Start EU-Beitrittsgespräche mit Nordmazedonien und Albanien

Dienstag, 19. Juli 2022 | 14:20 Uhr

Die Europäische Union hat die lange blockierten Beitrittsverhandlungen mit den Balkanstaaten Nordmazedonien und Albanien begonnen. In Brüssel wurden dazu am Dienstag die Ministerpräsidenten der beiden Länder zu den ersten Regierungskonferenzen begrüßt. Diese markierten den Start des Verhandlungsprozesses. EU-Kommissionspräsidentin Ursula von der Leyen bezeichnete den Schritt als historisch.

Von der Leyen betonte, Nordmazedonien und Albanien hätten hart für diesen Schritt gearbeitet. Als Beispiele nannte sie Fortschritte bei der Rechtsstaatlichkeit, den Kampf gegen Korruption und Wirtschaftsreformen. Das rund 2,1 Millionen Einwohner zählende Nordmazedonien ist bereits seit 2005 Kandidat für einen EU-Beitritt, Albanien mit seinen rund 2,8 Millionen Bürgern seit 2014.

Der nordmazedonische Regierungschef Dimitar Kovacevski sagte, ein drei Jahrzehnte währender Traum seines Landes sei nun in Reichweite. “Heute ist der Tag, an dem wir ein neues Kapitel in der Geschichte Nordmazedoniens schreiben, ein Kapitel des Wohlstands und des Fortschritts.” Dies sei historisch und wohlverdient. Sein albanischer Amtskollege Edi Rama kommentierte, mit Freude und Stolz sitze Albanien nun am großen Tisch eines vereinten Europas, um die Verhandlungen über die Mitgliedschaft zu beginnen. “Wir wissen, dass dies nicht der Anfang vom Ende ist. Dies ist nur das Ende des Anfangs.”

Bei den Regierungskonferenzen wurden den beiden Kandidatenländern offiziell die Leitlinien und Grundsätze für die Verhandlungen vorgestellt. Auf deren Grundlage kann die EU-Kommission nun mit den sogenannten Screenings beginnen. Dabei prüft die Behörde, inwieweit das nationale Recht des Kandidatenlandes von den EU-Rechtsvorschriften abweicht und Anpassung bedarf. “Wir werden sehr schnell damit beginnen”, versprach von der Leyen.

Im Anschluss an die “Screenings” kann die Kommission dann vorschlagen, sogenannte Verhandlungskapitel zu eröffnen.
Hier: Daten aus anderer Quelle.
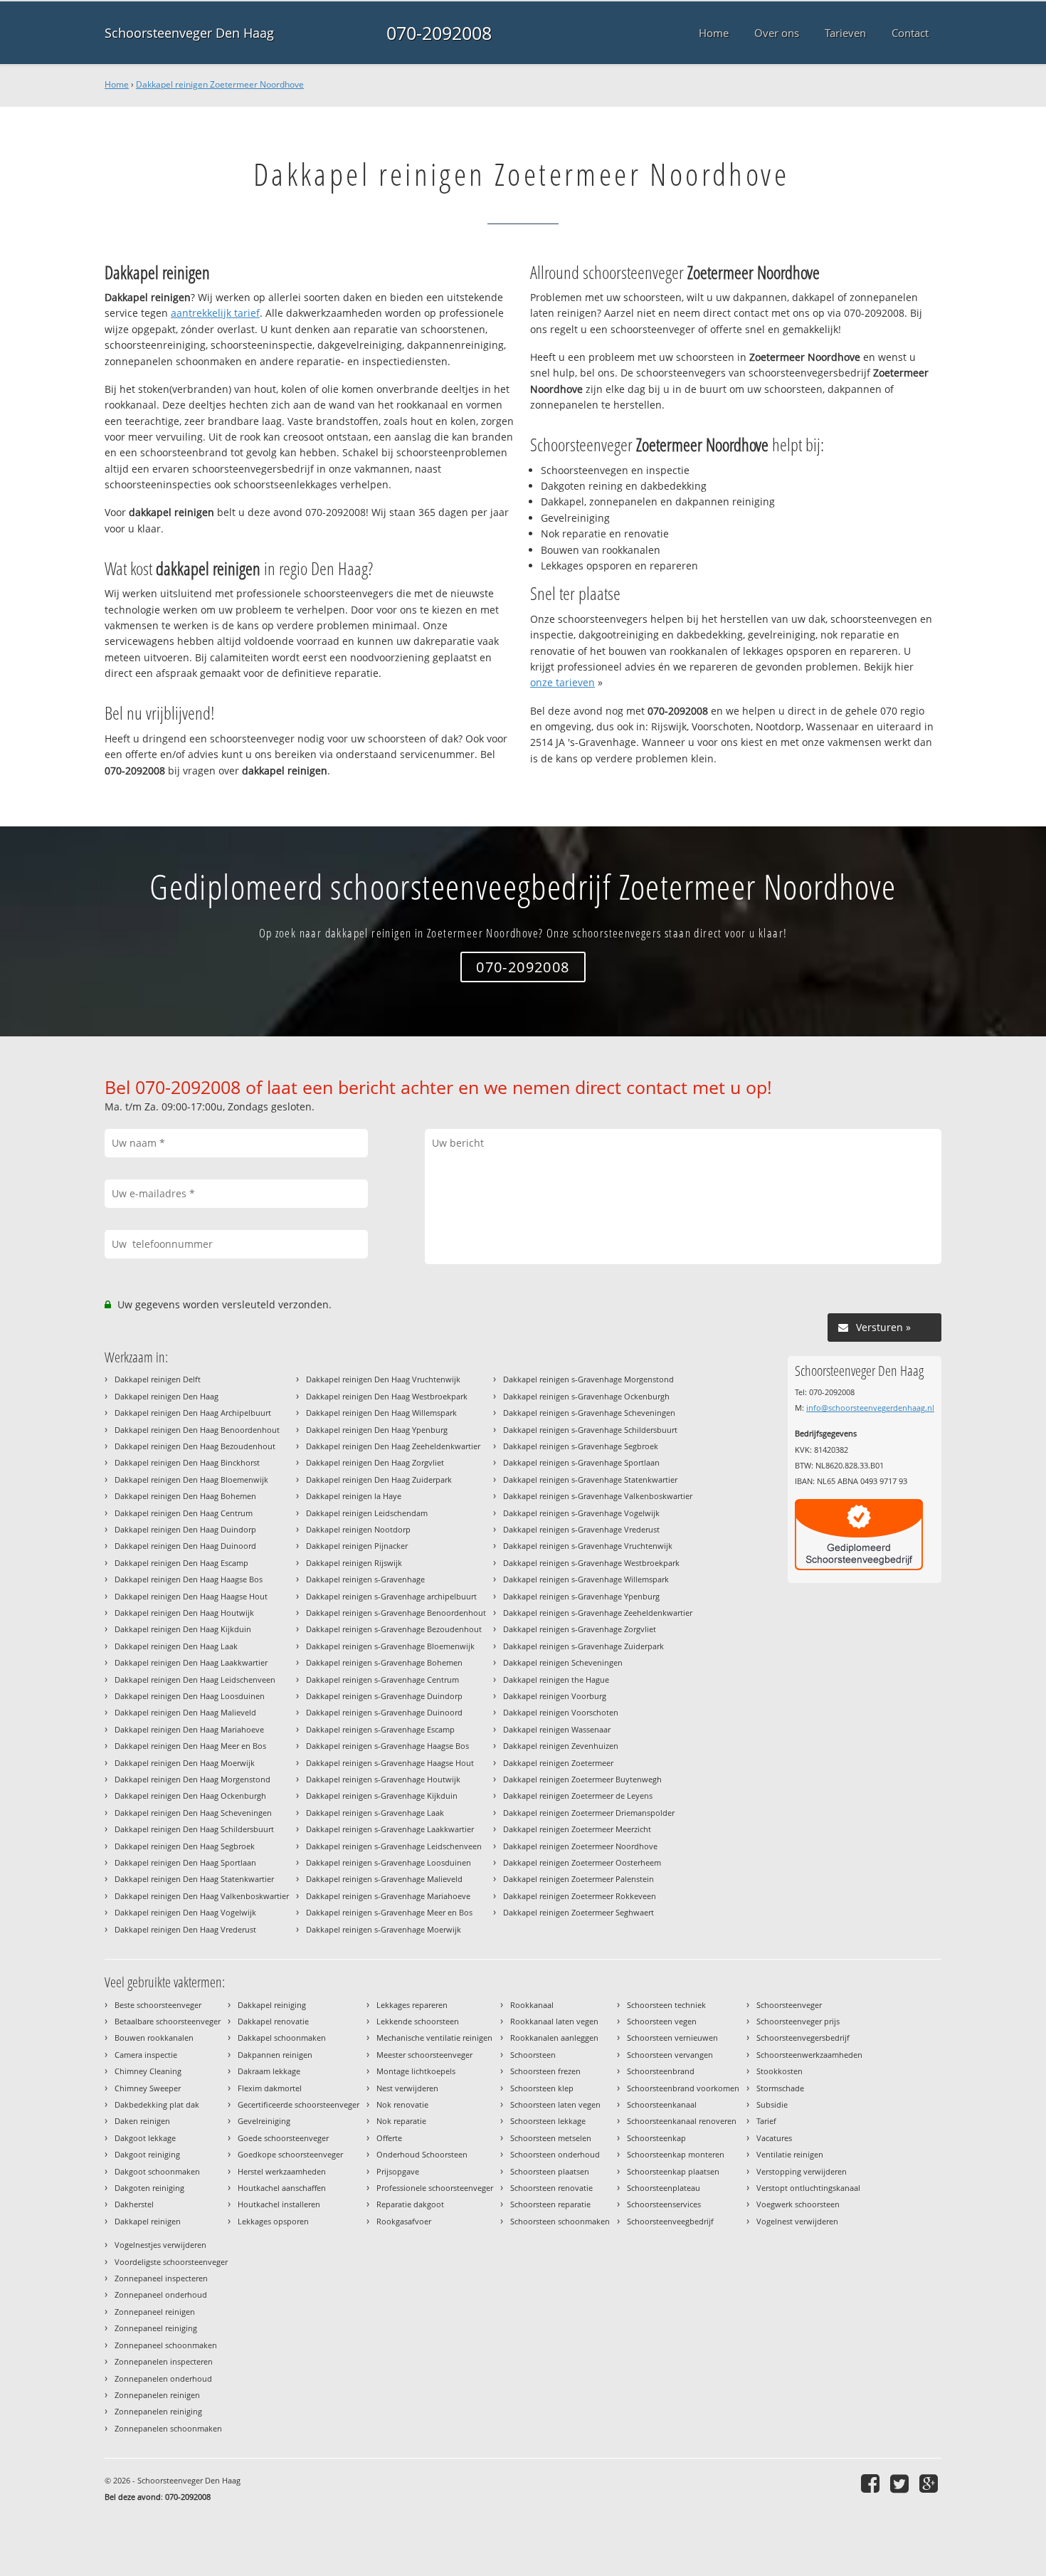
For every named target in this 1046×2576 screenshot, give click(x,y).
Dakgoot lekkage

Damit die Empfehlungen umgesetzt werden können, braucht es erneut eine einstimmige Entscheidung der EU-Staaten. Insgesamt kann der Verhandlungsprozess viele Jahren dauern und bei Problemen auch wieder gestoppt werden.

So begann die EU bereits 2005 mit der Türkei Beitrittsgespräche. Diese wurden allerdings vor einigen Jahren wieder auf Eis gelegt, weil Brüssel inakzeptable Entwicklungen im Bereich der Rechtsstaatlichkeit sah.
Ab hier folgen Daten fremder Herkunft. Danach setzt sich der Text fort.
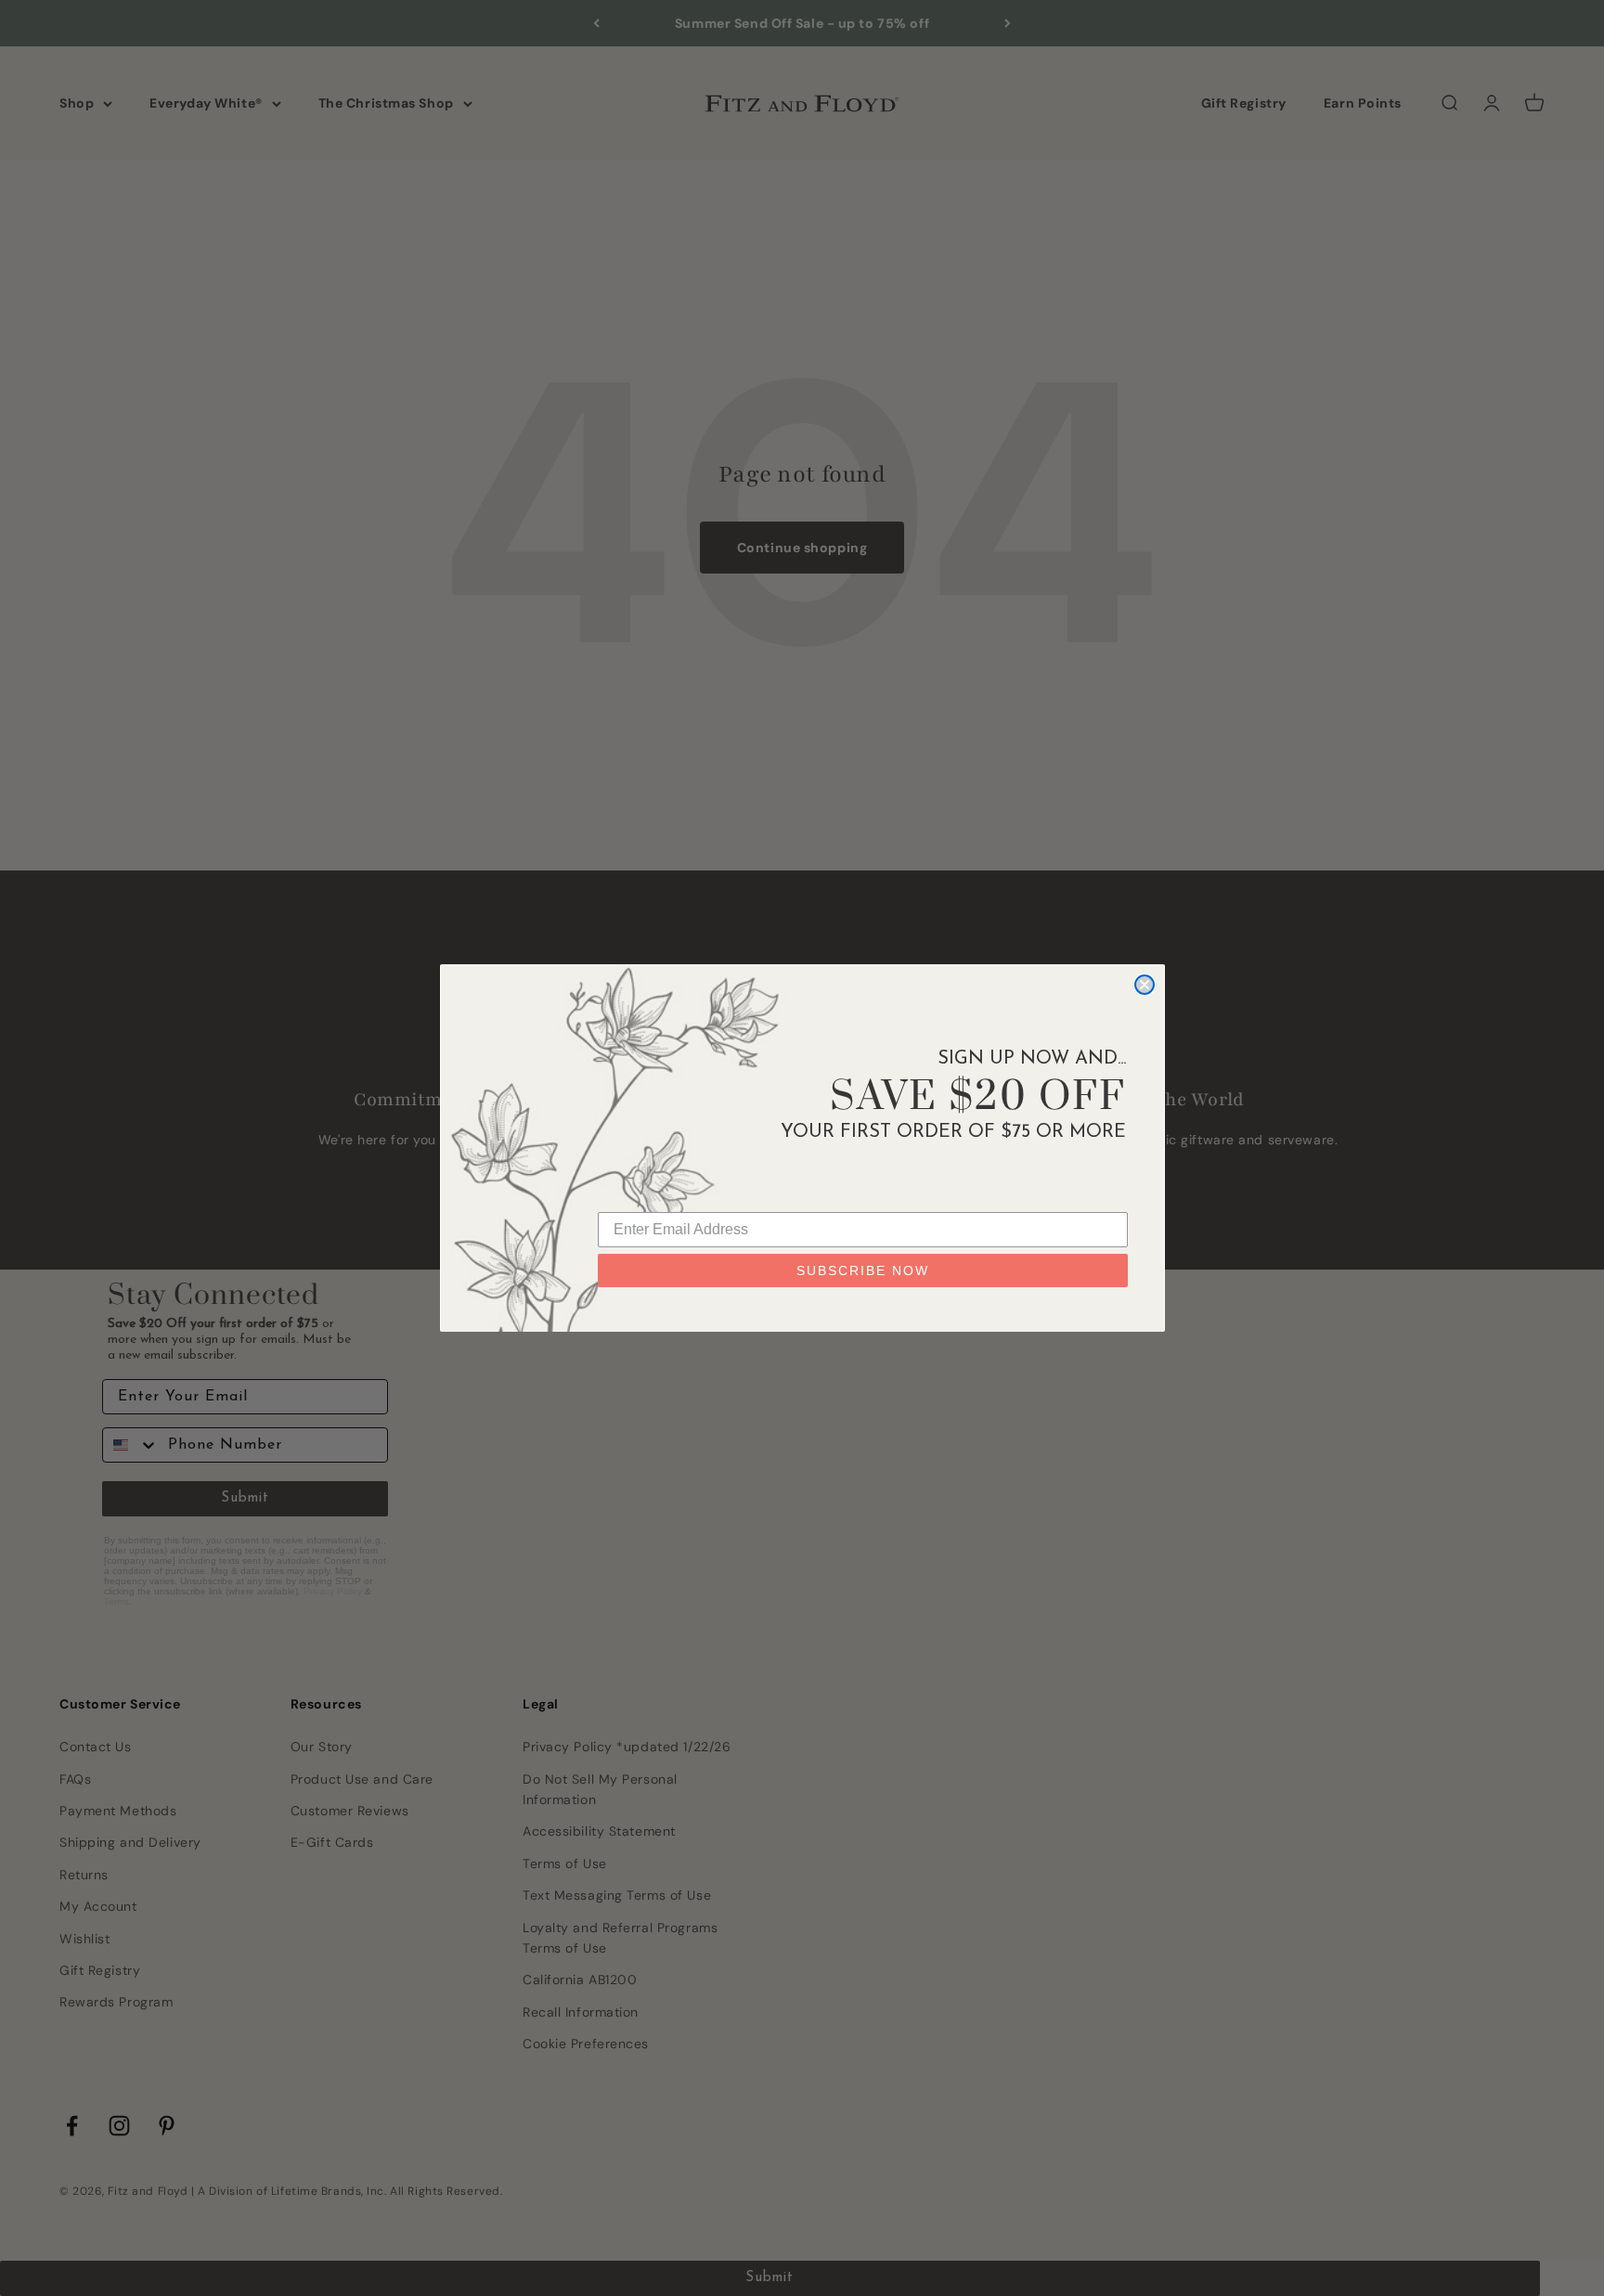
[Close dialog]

Die Regierungskonferenzen zum Start der Beitrittsverhandlungen mit Nordmazedonien und Albanien sollten eigentlich bereits 2020 organisiert werden. Das EU-Land Bulgarien blockierte allerdings die notwendigen Entscheidungen wegen eines Streits mit Nordmazedonien. Dabei ging es unter anderem um die Interpretation der teils gemeinsamen Geschichte sowie die Rechte der ethnischen Bulgaren in Nordmazedonien. Erst am vergangen Sonntag unterzeichneten beide Seiten ein Protokoll zur Beilegung des Streits.

Nordmazedonien muss nun noch seine Verfassung ändern, um die dort festgelegten Absprachen umzusetzen. Konkret geht es um die offizielle Anerkennung der ethnischen Bulgaren als Volksgruppe in Nordmazedonien.
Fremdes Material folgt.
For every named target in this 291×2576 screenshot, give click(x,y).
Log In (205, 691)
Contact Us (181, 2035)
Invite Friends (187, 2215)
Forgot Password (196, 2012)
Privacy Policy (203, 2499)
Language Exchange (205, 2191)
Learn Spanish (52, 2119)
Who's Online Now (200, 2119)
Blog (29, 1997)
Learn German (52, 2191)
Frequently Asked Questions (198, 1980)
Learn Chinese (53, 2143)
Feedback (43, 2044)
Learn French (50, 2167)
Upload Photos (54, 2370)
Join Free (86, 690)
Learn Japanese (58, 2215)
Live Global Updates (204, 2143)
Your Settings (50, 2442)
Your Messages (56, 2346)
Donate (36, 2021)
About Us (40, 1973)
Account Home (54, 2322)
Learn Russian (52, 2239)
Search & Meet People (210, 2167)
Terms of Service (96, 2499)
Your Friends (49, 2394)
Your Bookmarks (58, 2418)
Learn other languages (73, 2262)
Europaministerin Karoline Edtstadler (ÖVP) bezeichnete den Beginn der Beitrittsverhandlungen als “wichtigen Moment für die beiden Staaten, für die gesamte Westbalkanregion und für die EU”. Gleichzeitig forderte Edtstadler “rasch greifbare Resultate”. Die Ministerin mahnte, dass gerade in Zeiten des Kriegs und der Krise Fortschritte erzielt werden müssen, “um das schon entstandene Vakuum am Westbalkan nicht weiter Russland oder China zu überlassen”.

Das Außenministerium in Wien gratulierte Nordmazedonien und Albanien zum Beginn der EU-Beitrittsverhandlungen via Twitter. Es sei “ein Meilenstein in den EU-Westbalkan-Beziehungen”, hieß es weiter. “Österreich wird die EU-Bestrebungen dieser Länder unterstützen und ein Schrittmacher auf dem Weg zur EU-Mitgliedschaft.”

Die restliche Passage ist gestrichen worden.